Record excerpts -
<<<<
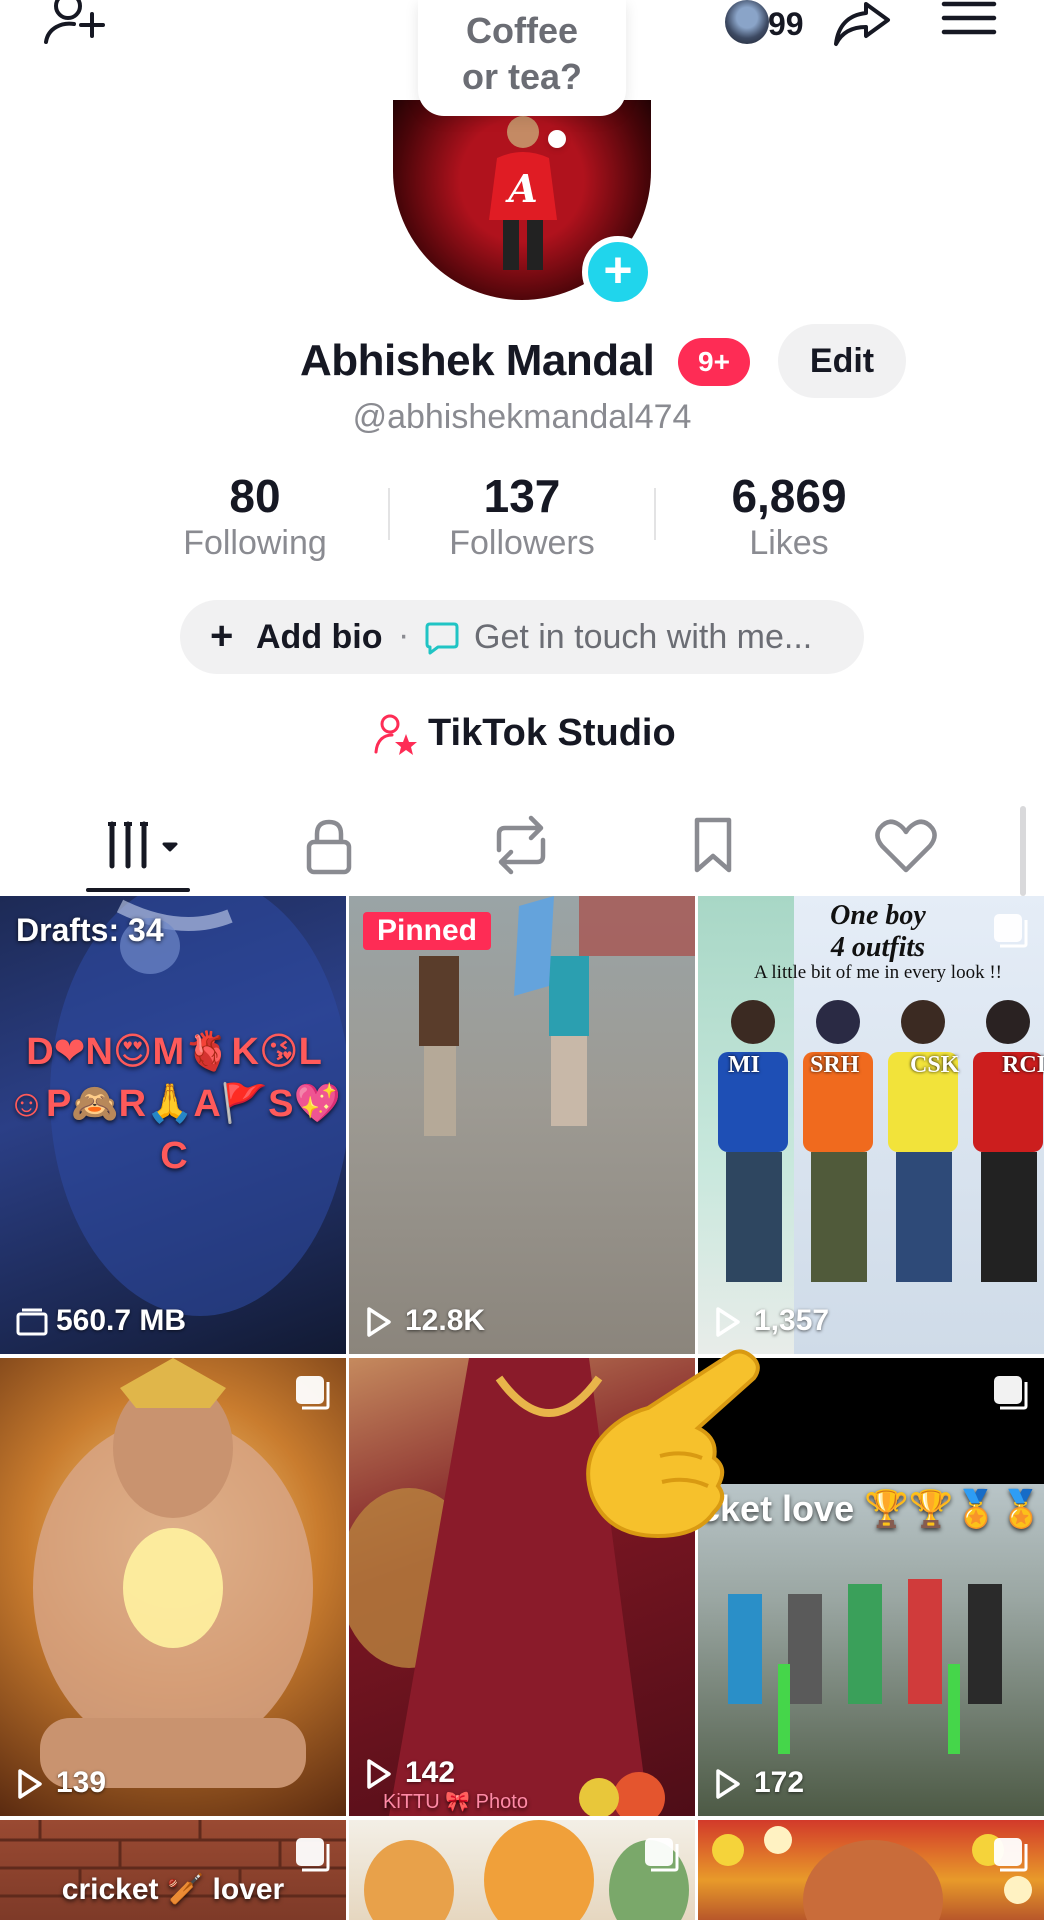 The height and width of the screenshot is (1920, 1044). What do you see at coordinates (522, 496) in the screenshot?
I see `stat-followers-value: 137` at bounding box center [522, 496].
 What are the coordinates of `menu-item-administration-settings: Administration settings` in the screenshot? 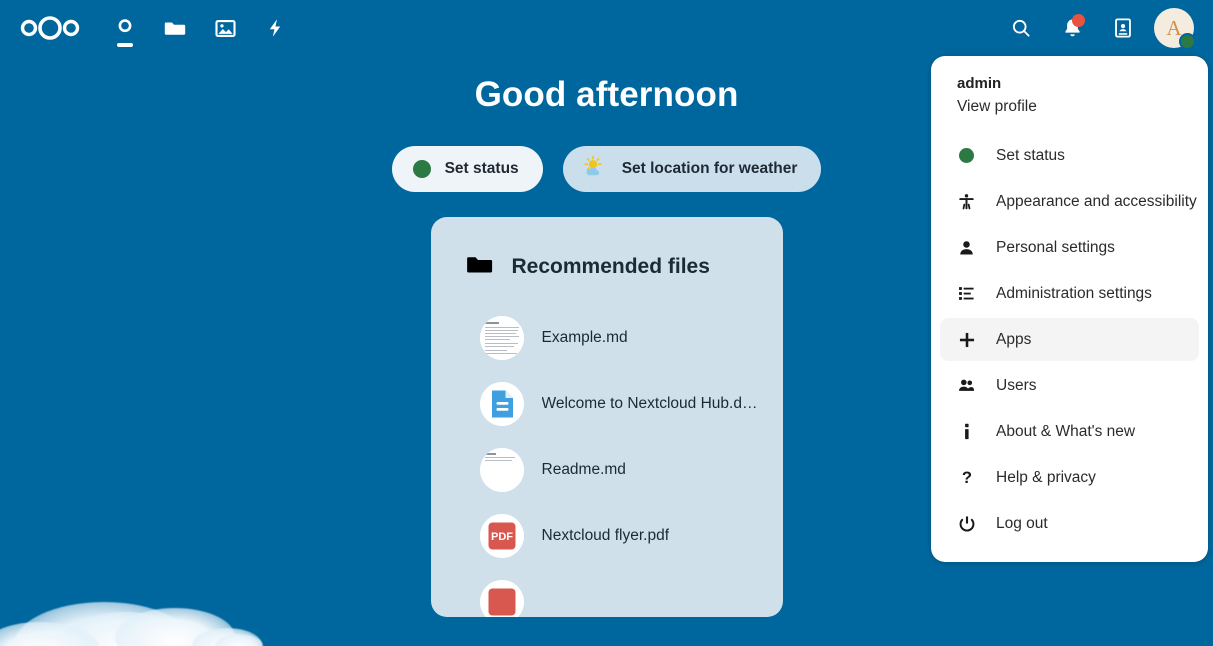 It's located at (1070, 294).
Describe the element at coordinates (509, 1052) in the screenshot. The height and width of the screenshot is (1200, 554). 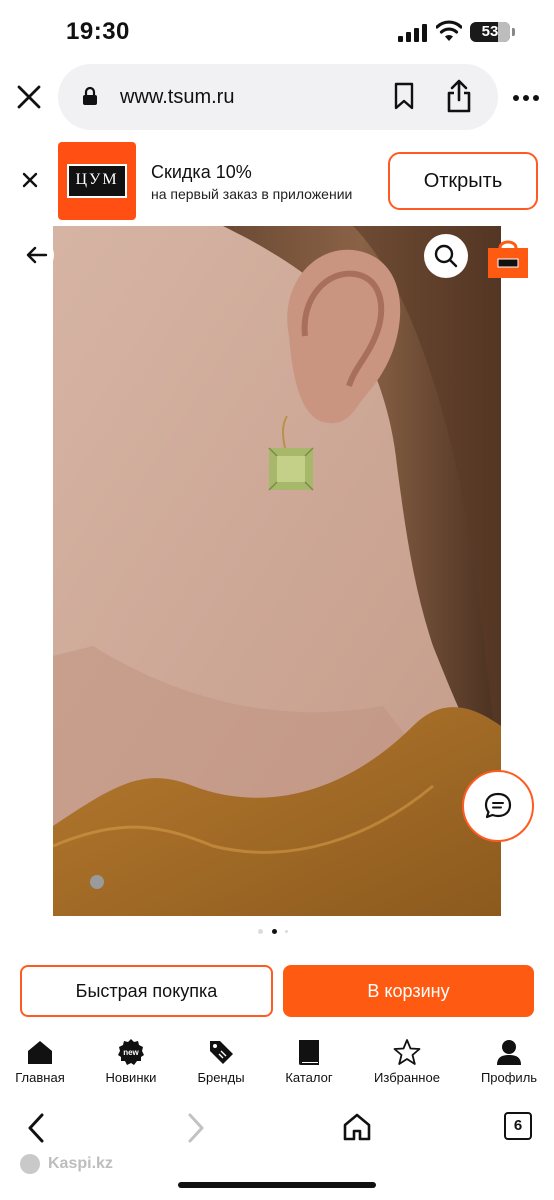
I see `user-icon` at that location.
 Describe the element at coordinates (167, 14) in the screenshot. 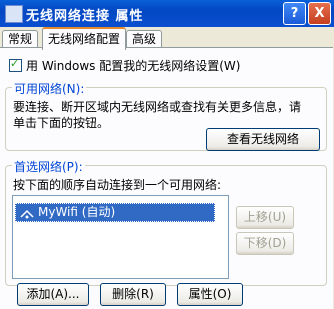

I see `title-bar: 无线网络连接 属性 ? X` at that location.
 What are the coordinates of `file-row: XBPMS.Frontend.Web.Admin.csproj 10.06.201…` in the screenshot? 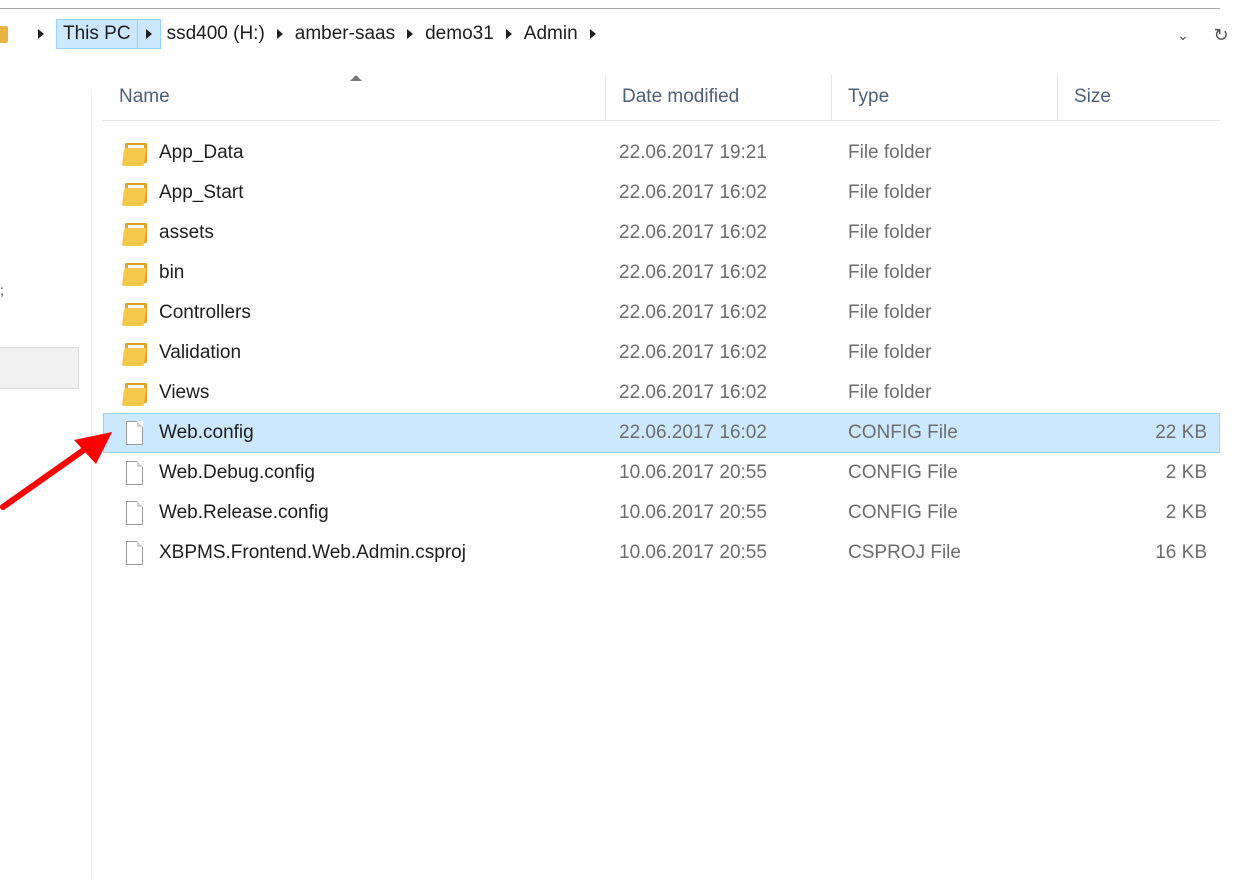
>>>>
Your task -
Copy word for word every line from the one containing "Describe the element at coordinates (509, 1052)" through the end of the material, leaving out the pictures.

Written reply -
Describe the element at coordinates (509, 1052) in the screenshot. The height and width of the screenshot is (1200, 554). 
I see `user-icon` at that location.
 Describe the element at coordinates (167, 14) in the screenshot. 

I see `title-bar: 无线网络连接 属性 ? X` at that location.
 What are the coordinates of `file-row: XBPMS.Frontend.Web.Admin.csproj 10.06.201…` in the screenshot? 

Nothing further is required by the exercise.